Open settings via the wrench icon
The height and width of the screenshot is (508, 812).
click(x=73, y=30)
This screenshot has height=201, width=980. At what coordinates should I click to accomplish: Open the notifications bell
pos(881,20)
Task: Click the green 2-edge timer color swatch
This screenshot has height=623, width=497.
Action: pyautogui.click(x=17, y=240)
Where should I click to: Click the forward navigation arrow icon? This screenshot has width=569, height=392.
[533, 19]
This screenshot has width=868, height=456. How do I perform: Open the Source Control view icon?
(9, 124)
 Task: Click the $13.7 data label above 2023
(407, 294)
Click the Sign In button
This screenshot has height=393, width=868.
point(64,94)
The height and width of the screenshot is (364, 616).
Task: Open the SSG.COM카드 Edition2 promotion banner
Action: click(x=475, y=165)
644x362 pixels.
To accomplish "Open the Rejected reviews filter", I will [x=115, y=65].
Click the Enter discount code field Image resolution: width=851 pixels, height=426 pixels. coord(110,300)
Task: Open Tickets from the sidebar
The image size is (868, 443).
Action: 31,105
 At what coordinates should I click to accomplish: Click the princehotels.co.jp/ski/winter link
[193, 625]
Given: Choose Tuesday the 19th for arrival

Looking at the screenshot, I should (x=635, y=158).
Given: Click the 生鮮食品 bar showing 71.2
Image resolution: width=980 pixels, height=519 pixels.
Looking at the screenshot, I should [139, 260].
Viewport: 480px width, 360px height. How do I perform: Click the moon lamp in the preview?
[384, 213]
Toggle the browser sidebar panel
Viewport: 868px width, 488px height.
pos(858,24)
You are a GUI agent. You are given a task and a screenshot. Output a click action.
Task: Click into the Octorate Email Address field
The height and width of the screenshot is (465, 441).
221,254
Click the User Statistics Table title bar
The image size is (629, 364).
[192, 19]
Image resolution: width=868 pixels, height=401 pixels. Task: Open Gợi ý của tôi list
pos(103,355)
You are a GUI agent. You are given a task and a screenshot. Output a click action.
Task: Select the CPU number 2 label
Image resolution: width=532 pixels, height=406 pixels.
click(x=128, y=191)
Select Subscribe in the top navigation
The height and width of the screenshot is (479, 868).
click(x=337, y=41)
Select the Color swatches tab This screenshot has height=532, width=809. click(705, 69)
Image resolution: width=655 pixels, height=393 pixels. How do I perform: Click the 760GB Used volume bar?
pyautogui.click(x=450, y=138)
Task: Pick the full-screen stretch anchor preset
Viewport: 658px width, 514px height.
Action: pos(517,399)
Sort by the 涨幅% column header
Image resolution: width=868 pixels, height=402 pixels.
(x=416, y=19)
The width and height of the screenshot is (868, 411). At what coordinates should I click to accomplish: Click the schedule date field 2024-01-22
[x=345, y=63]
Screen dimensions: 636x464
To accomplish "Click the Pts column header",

# What is needed
Return exactly the lines from the line bearing "The height and width of the screenshot is (479, 868)." to the end of the records, inclusive of both; include no other lines.

# Exercise answer
The height and width of the screenshot is (479, 868).
click(x=337, y=41)
Select the Color swatches tab This screenshot has height=532, width=809. click(705, 69)
Image resolution: width=655 pixels, height=393 pixels. How do I perform: Click the 760GB Used volume bar?
pyautogui.click(x=450, y=138)
Task: Pick the full-screen stretch anchor preset
Viewport: 658px width, 514px height.
Action: pos(517,399)
Sort by the 涨幅% column header
Image resolution: width=868 pixels, height=402 pixels.
(x=416, y=19)
The width and height of the screenshot is (868, 411). At what coordinates should I click to accomplish: Click the schedule date field 2024-01-22
[x=345, y=63]
Screen dimensions: 636x464
To accomplish "Click the Pts column header",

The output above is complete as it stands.